▶ _Request_
Starting with the line that contains "Locate an element" and going on through the end of the lines, change "screenshot" to "screen capture" and keep everything else the same. Give only those lines, and leave the pictures out of your answer.

- Opening Delimiter -

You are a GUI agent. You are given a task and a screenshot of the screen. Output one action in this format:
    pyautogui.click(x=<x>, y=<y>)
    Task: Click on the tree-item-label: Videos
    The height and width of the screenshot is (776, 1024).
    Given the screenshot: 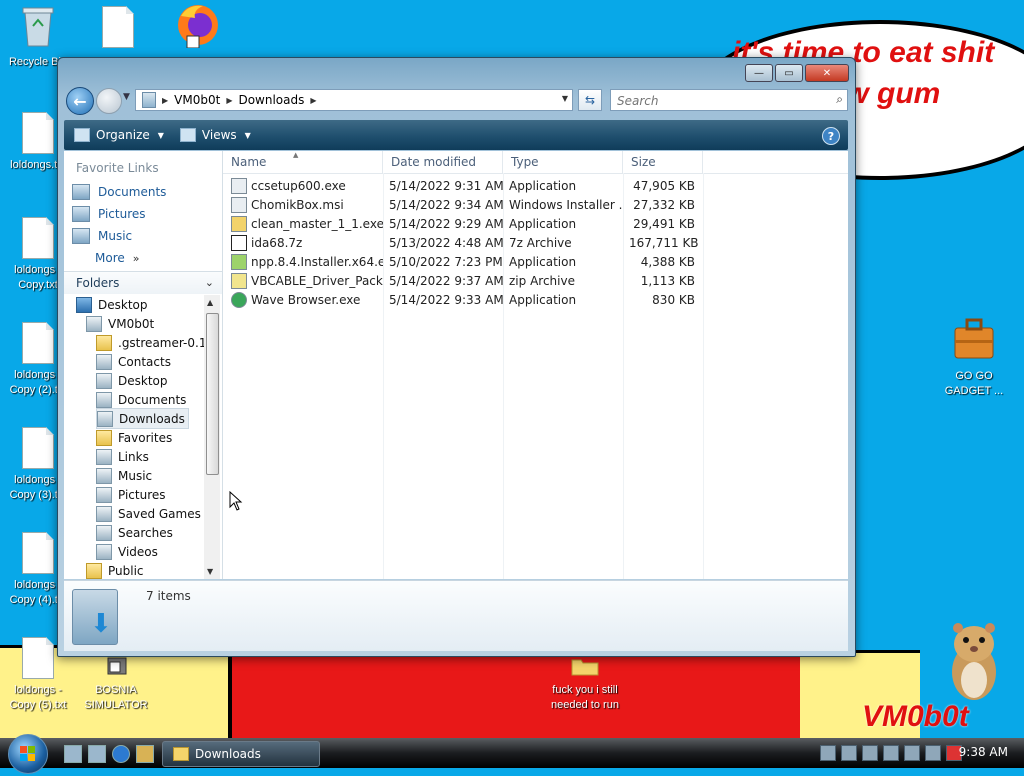 What is the action you would take?
    pyautogui.click(x=138, y=552)
    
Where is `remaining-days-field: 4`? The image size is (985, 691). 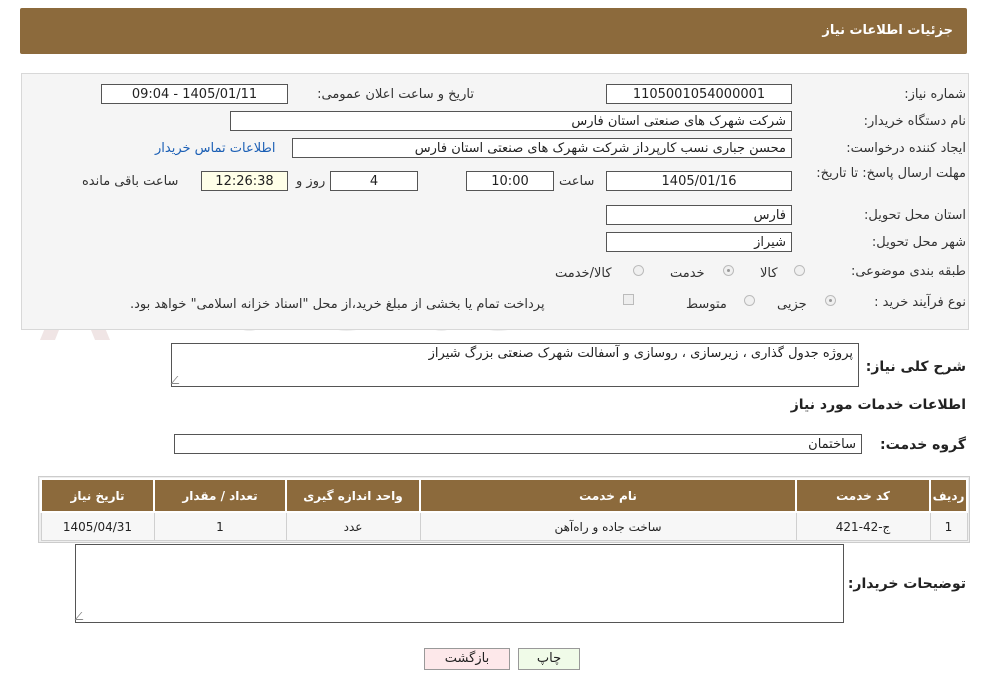 remaining-days-field: 4 is located at coordinates (374, 181).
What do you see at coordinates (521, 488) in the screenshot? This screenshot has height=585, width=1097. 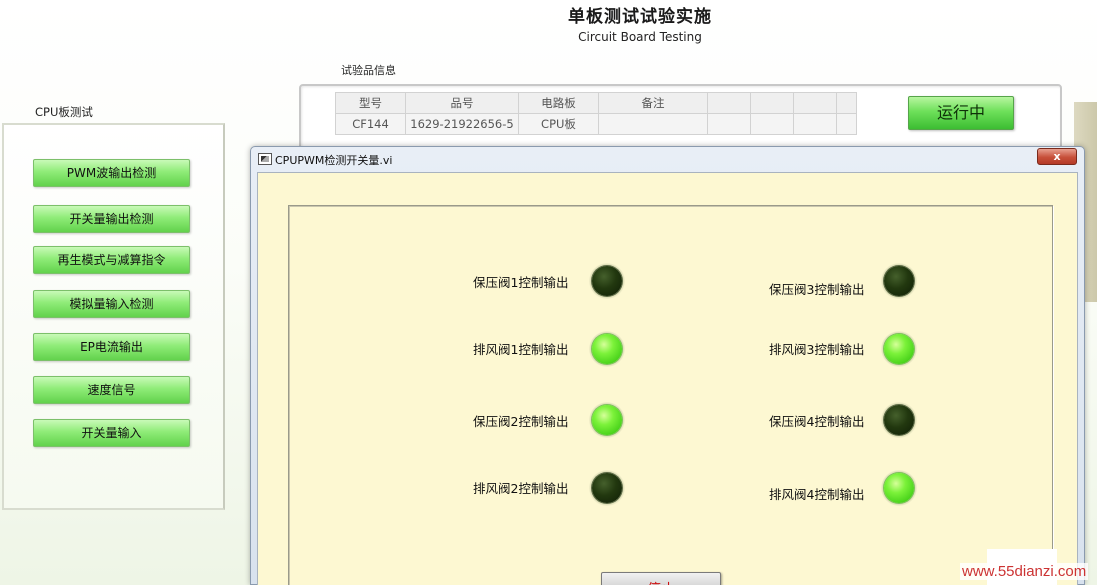 I see `indicator-label: 排风阀2控制输出` at bounding box center [521, 488].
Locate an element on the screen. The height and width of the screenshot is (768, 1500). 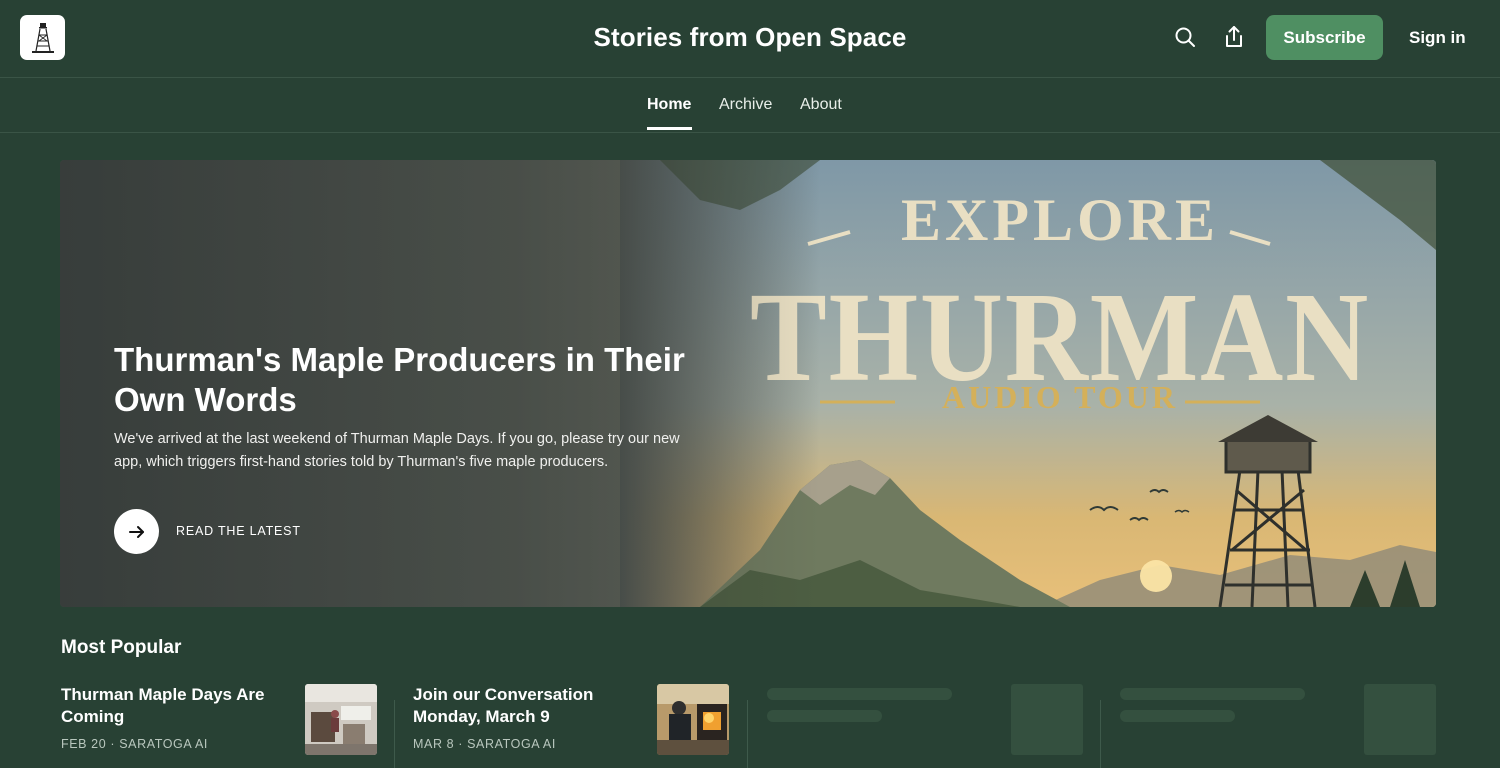
post-title: Join our Conversation Monday, March 9 is located at coordinates (523, 706).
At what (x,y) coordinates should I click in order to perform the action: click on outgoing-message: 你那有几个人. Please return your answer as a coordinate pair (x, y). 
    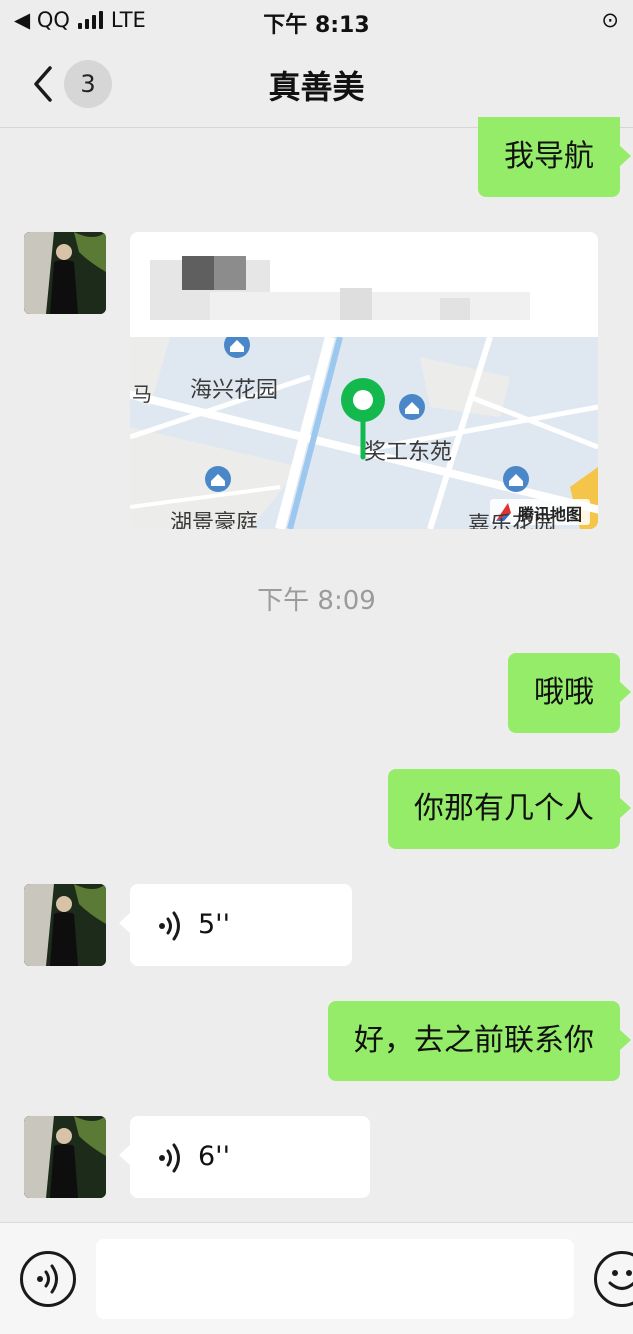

- Closing Delimiter -

▶ _Exercise result_
Locate an element on the screen. The height and width of the screen capture is (768, 1500). 
post-title: Join our Conversation Monday, March 9 is located at coordinates (523, 706).
At what (x,y) coordinates should I click in order to perform the action: click on outgoing-message: 你那有几个人. Please return your answer as a coordinate pair (x, y). 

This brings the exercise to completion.